В Екатеринославе, куда прибыл через десять дней езды, полной тревоги, он решил, что идти на отцовскую квартиру опасно и отправился к старухам-теткам, с которыми семья Шаховых поддерживала холодные отношения. Долго звонил у парадной двери. Потом начались задверные разговоры.
— Кто звонит?
— Я.
— Кто стучит?
—
— Какой Митя?
— Мне нужно Марью Павловну Шахову.
— Зачем она?
— Я Митя Шахов.
— Какой Митя Шахов?
— Это вы, тетя?
— Чья тетя?
— Моя тетя! Тетя Маня!
— Ах, господи, какой бестолковый! Да кого же вам надо, русским языком спрашиваю?
— Тетю Маню...
— Кому она нужна?
— Мне, Мите.
— Да откуда вы?
— С поезда. Из Николаева.
— Кто вы такой?
— Я сын папы...
— Не понимаю!
— Я ваш племянник Митя...
Начался обряд открывания двери: сбрасывались двухаршинные крючья, звенели болты, звонки. Дверь приоткрылась на двух цепочках. Перед тетушкой стоял оборванец. Разговор повторился еще раз.
— Так что же тебе, Митенька, надо? — спросила тетушка в выцветшем халатике и самодельных шлепанцах.
Митя стоял против щели в коридор, видя аккуратно сложенные дровишки, корзины, баулы.
— Мне бы только переночевать. Я не спал. Выбился из сил. Изголодался... Нет ни рубля денег... Я отстал от папы и мамы...
— Что ты, что ты, Митенька! Ты и сыпняк можешь занести с дороги... В таком маскараде... Видано ли? Надо было не отставать. Устраивайся, милое дитя, как хочешь. У нас негде. Сами еле-еле концы с концами сводим. Отец твой не очень заботился о нас, своих сестрах, хоть и средства имел: главный инженер завода! Я еще вот хожу, а Леля с постели не встает.
— Мне негде ночевать... Уже поздно. Ходить по городу запрещено. Меня арестуют... Позвольте перебыть до утра...

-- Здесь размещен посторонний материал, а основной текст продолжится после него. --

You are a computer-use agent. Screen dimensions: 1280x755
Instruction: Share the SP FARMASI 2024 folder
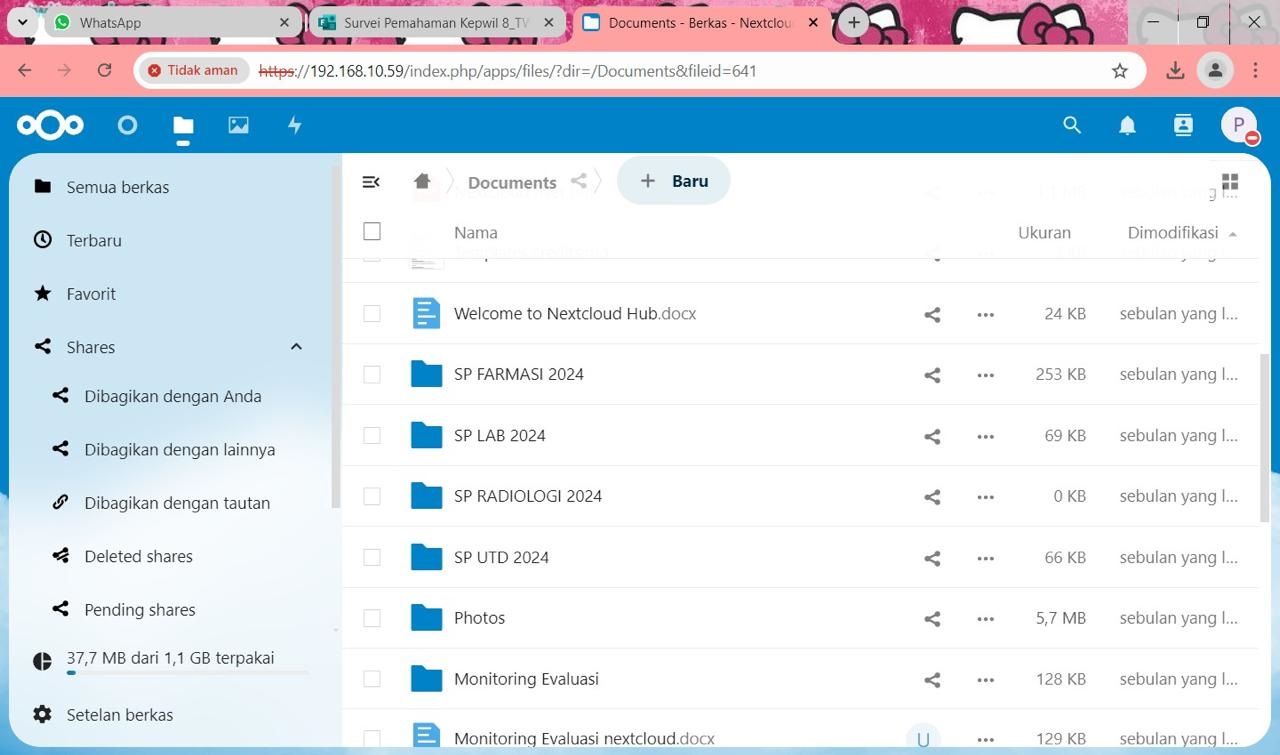click(932, 375)
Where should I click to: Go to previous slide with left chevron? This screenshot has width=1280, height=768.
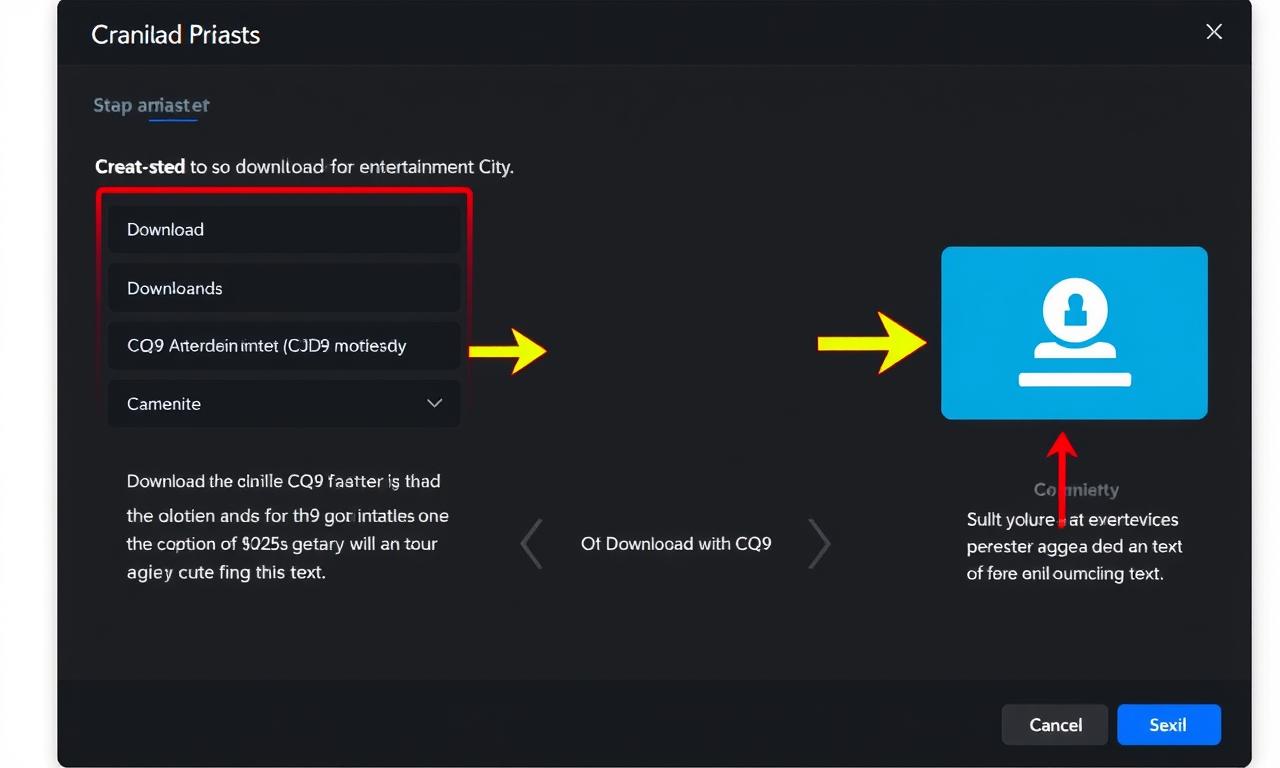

Тетка подняла руки, чтобы закрыть дверь. Митя увидел, словно в лупу, что кожа на ее сухих локтях сморщена и как бы испачкана мелом. Дверной обряд повторился (крючья, болты, замки, задвижки). Дом был глух. Сюда, в затхлость, нельзя. Никуда в прошлое нельзя. Митя сошел с крыльца и постоял несколько минут на Чернышевской улице, не зная, что делать дальше.
Вечер быстро густел.
Митя направился к вокзалу, идти предстояло километров пять. И он пошел по Лагерной, по Екатерининскому проспекту. Почему к вокзалу — сам не знал. Там, в углу, пропитанном запахом пота и ржавой сельди, он кутался в рваную свою шинель и согревался собственным дыханием. За ночь у него трижды проверяли документы, он тыкал свой гимназический билет; всех перегоняли из зала в зал, из коридора в коридор и на улицу. Объединившись с беспризорными, Митя воевал за угол, за сон, за возможность сжаться в комок, забыться от холода и тоски.
Утром он стоял на перекрестке жизни, никто не толкал под локоть; выбор был свободен: в бродяги или...
Он начал утро с обхода заводов. Его спрашивали, что он умеет делать, кто он? И он не знал, что ответить. Что он умеет делать? Ничего. Кто он? Ничто.
На Брянском заводе он, наконец, назвал свою специальность:
— Чернорабочий!
Его послали в мартеновский. С этого началась его жизнь.
И вот прошло одиннадцать лет. Он ничего не знал о родных, вероятно, погибли в дороге или в эмиграции. Да так оно и было: для него они умерли в двадцатом, как и он для них, хотя отец не отличался жестокостью, и рабочие завода Шадуар не имели против него больше, чем против других инженеров, служивших хозяевам верой и правдой.